Attorney General William Barr testifies on Mueller report

WASHINGTON — Attorney General William Barr is criticizing special counsel Robert Mueller for not identifying grand jury material in his Russia report when he submitted it.

Barr says the Mueller team’s failure to do that slowed down the release of the public version of the report.

Barr testified Wednesday about his handling of the Mueller report before the Senate Judiciary Committee. The testimony comes after the release of a letter from Mueller. That letter reveals the special counsel had prepared the summaries of his two-volume report for immediate public release but Barr chose not to release them.

Barr instead wrote his own letter summarizing Mueller’s findings. Mueller’s letter says that Barr’s summary created “public confusion about critical aspects of the results” of the Russia probe.

A major focus of the hearing is likely to be the Tuesday night revelation that Mueller told Barr, in a letter to the Justice Department and in a phone call, that he was frustrated with how the conclusions of his investigation were being portrayed.

Barr also is invited to appear Thursday before the Democratic-led House Judiciary panel, but the Justice Department said he would not testify if the committee insisted on having its lawyers question the attorney general.

The first hint of discontent surfaced last month when Barr issued a four-page statement that summarized what he said were the main conclusions of the Mueller report. In the letter, Barr revealed that he and Deputy Attorney General Rod Rosenstein had cleared Trump of obstruction of justice after Mueller and his team found evidence on both sides of the question but didn’t reach a conclusion.

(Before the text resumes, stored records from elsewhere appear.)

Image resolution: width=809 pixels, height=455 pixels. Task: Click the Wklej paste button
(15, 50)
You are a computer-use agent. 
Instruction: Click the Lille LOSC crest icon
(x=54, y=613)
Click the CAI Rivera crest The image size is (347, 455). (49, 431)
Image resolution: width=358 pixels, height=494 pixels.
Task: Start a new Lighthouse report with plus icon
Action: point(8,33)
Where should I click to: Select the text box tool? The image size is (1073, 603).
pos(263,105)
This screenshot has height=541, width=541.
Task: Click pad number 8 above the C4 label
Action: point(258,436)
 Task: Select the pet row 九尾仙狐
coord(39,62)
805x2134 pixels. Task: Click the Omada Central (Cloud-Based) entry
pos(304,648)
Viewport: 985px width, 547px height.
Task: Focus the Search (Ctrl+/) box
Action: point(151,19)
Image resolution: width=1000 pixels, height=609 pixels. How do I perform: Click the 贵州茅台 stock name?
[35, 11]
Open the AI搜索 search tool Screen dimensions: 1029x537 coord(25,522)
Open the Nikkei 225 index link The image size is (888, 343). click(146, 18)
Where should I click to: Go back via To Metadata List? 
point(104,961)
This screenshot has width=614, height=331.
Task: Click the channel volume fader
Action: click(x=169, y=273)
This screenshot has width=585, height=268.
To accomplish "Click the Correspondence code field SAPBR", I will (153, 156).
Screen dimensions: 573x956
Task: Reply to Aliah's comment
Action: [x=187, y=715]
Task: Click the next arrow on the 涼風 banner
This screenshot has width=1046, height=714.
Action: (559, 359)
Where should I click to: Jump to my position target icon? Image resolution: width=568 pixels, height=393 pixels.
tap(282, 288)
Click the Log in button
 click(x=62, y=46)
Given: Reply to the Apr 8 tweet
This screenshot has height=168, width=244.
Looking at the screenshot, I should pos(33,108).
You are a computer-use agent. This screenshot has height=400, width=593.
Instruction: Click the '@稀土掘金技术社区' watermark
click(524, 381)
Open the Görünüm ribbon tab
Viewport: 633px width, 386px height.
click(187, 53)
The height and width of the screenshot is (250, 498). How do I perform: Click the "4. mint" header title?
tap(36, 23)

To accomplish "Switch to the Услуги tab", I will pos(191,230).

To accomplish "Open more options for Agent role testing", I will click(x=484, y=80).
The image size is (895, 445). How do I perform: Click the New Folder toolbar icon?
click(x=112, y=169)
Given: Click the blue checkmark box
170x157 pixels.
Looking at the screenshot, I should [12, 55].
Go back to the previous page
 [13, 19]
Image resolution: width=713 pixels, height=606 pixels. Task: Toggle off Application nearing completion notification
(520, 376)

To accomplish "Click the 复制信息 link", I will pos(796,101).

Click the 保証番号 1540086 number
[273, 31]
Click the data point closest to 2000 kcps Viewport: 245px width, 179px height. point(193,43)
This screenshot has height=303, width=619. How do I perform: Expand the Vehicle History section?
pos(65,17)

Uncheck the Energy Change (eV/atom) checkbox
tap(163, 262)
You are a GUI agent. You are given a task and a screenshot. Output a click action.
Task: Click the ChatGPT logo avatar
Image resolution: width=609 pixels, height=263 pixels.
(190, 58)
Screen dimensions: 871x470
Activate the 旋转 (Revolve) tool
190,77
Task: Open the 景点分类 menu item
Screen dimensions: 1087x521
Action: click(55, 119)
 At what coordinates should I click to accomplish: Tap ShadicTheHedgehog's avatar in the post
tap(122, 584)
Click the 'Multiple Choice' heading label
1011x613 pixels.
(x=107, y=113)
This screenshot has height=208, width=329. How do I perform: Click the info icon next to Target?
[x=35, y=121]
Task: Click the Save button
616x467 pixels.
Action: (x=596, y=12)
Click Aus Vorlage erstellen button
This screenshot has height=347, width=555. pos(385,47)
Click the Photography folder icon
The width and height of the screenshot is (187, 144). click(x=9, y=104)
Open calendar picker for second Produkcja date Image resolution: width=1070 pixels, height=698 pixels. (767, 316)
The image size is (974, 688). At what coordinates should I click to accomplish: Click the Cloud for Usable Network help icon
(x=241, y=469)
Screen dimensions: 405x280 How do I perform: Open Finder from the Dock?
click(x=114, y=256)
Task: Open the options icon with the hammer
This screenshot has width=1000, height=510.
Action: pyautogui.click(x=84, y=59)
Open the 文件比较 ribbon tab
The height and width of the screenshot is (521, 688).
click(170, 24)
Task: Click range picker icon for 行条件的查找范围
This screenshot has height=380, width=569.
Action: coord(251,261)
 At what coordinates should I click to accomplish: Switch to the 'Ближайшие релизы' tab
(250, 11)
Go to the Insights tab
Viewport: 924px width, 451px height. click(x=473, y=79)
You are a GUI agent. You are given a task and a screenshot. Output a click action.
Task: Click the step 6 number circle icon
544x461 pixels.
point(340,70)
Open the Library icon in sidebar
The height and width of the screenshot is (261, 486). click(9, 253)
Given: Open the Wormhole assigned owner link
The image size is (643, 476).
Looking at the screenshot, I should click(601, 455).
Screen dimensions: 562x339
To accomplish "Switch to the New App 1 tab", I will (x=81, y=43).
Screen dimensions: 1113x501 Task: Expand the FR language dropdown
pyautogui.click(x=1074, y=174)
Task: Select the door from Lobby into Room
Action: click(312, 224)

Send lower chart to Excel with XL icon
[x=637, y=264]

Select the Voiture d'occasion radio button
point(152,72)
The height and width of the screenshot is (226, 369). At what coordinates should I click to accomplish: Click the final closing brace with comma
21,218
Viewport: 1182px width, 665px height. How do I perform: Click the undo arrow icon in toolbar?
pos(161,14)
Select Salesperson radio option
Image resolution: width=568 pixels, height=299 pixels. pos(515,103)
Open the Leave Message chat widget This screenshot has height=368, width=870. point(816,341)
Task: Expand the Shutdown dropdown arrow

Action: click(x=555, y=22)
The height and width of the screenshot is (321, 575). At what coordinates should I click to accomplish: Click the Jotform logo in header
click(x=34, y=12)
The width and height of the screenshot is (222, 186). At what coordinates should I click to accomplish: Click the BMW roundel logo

Barr is likely to defend himself by noting how he released the report on his own even though he didn’t have to under the special counsel regulations, and that doing so fulfilled a pledge he made at to be as transparent as the law allowed. Barr may say that he wanted to move quickly to give the public a summary of Mueller’s main findings as the Justice Department spent weeks redacting more sensitive information from the report.

After the letter’s release, Barr raised eyebrows anew when he told a congressional committee that he believed the Trump campaign had been spied on, a common talking point of the president and his supporters. A person familiar with Barr’s thinking has said Barr, a former CIA employee, did not mean spying in a necessarily inappropriate way and was simply referring to intelligence collection activities.

He also equivocated on a question of whether Mueller’s investigation was a witch hunt, saying someone who feels wrongly accused would reasonably view an investigation that way. That was a stark turnabout from his confirmation hearing, when he said he didn’t believe Mueller would ever be on a witch hunt.

Then came Barr’s April 18 press conference to announce the release of the Mueller report later that morning.

He repeated about a half dozen times that Mueller’s investigation had found no evidence of collusion between the campaign and Russia, though the special counsel took pains to note in his report that “collusion” was not a legal term and also pointed out the multiple contacts between the campaign and Russia.

In remarks that resembled some of Trump’s own claims, he praised the White House for giving Mueller’s team “unfettered access” to documents and witnesses. He suggested the president had the right to be upset by the investigation, given his “sincere belief that the investigation was undermining his presidency, propelled by his political opponents, and fueled by illegal leaks.”